Francisca Isabel Natividad (she later used the first name Francesca) was born Feb. 13, 1948, in the Mexican state of Chihuahua to Juan and Delia Davalos Natividad. In 2018, when she received the Legend of the Year award from the Burlesque Hall of Fame in Las Vegas, she told an audience that when she was growing up along the U.S. border, she would gather other children and make clandestine trips to a disreputable stretch of road where they would peek in on strip shows.
“When I looked in there and I saw these beautiful women with the big breasts, the red lipstick, the big hairdos,” she said, “I wanted to grow up to be just like them.”
Her mother later moved the family to the United States, and at 14 Natividad worked as a house cleaner for actress Stella Stevens, getting a taste of the Hollywood crowd.
She got a job as a key punch operator, but when she learned that a neighbor who worked as a stripper was making twice as much as she was, she changed careers, taking her first job as a go-go dancer in 1969 and soon moving to stripping. When an agency urged her to adopt a stage name, she chose “Kitten,” she said, because she was considered the shyest among the dancers she worked with.
In 1973 she won the Miss Nude Universe title in San Bernardino, California.

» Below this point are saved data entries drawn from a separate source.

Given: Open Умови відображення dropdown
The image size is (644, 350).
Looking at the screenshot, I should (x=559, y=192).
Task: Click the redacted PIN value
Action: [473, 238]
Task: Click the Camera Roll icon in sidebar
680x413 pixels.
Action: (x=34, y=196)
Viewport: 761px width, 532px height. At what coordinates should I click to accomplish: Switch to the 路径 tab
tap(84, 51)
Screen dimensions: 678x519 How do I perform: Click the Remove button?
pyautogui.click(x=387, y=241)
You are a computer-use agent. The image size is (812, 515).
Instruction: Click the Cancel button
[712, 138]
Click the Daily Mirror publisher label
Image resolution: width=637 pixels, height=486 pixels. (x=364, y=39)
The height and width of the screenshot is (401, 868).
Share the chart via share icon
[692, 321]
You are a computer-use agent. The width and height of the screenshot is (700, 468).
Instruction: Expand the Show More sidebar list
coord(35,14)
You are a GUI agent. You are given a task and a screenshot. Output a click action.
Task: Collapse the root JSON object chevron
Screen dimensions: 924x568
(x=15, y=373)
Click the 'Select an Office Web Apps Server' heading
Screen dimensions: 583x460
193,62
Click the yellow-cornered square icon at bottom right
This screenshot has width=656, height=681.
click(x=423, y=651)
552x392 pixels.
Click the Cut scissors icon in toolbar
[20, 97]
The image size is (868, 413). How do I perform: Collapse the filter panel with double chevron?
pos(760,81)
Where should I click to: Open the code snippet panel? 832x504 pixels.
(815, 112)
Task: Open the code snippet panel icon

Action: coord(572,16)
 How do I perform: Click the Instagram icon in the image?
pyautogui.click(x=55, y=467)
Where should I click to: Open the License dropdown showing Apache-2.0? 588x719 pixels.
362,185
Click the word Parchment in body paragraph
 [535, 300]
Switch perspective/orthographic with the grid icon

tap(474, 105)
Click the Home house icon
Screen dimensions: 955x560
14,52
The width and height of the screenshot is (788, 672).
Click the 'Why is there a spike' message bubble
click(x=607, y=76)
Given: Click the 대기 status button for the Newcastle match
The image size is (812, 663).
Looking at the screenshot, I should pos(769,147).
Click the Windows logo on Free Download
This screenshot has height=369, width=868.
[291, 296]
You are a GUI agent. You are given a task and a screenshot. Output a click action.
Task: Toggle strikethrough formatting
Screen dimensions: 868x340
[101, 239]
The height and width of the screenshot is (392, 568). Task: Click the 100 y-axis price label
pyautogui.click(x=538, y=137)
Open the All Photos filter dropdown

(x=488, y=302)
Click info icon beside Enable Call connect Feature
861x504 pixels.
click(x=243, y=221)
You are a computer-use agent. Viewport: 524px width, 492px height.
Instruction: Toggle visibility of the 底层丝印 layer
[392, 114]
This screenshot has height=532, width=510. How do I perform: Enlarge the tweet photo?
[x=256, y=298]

She was dancing at the Classic Cat, a club in Hollywood, when a fellow dancer, Shari Eubank, who had starred in the 1975 Meyer film “Supervixens,” suggested she introduce herself to the director. She is said to have done so by poking him in the back with her bare breasts.
That got her into “Up!,” which she once described this way: “I’ll skip over the plot, which had something to do with Hitler’s daughter and sadomasochism. The film starts with me perched in a tree, nude.”
Meyer paid for her to have breast augmentation, replacing an earlier enhancement. He also paid for a voice coach to help her lose her Mexican accent. (Her dialogue in “Up!” was dubbed.)
When she and Meyer were together, he would revel in the attention her body and her bubbly personality brought. In 2004 Natividad joined three other Meyer favorites in a round-table discussion for The New York Times; one of them, Erica Gavin, the star of “Vixen,” recalled the couple’s entrance at her birthday party.
“Kitten walked in first,” she said. “Russ loved to walk behind Kitten, because then he could see all the reactions after she passed people. She was wearing a nude-colored chiffon sheer outfit with no underwear at all.”
After Meyer’s career died out, Natividad appeared in numerous other movies, including some hard-core pornography, and had small parts in “Airplane!” (1980), “My Tutor” (1983) and a few other mainstream films. She had a double mastectomy in 1999 as part of treatment for breast cancer.
Natividad was married and divorced three times. In addition to her sister and her mother, she is survived by six half siblings, Teresa Natividad, Amelia Natividad, Diana Ramirez, Victor Ramirez, John Natividad and Estella Ramirez.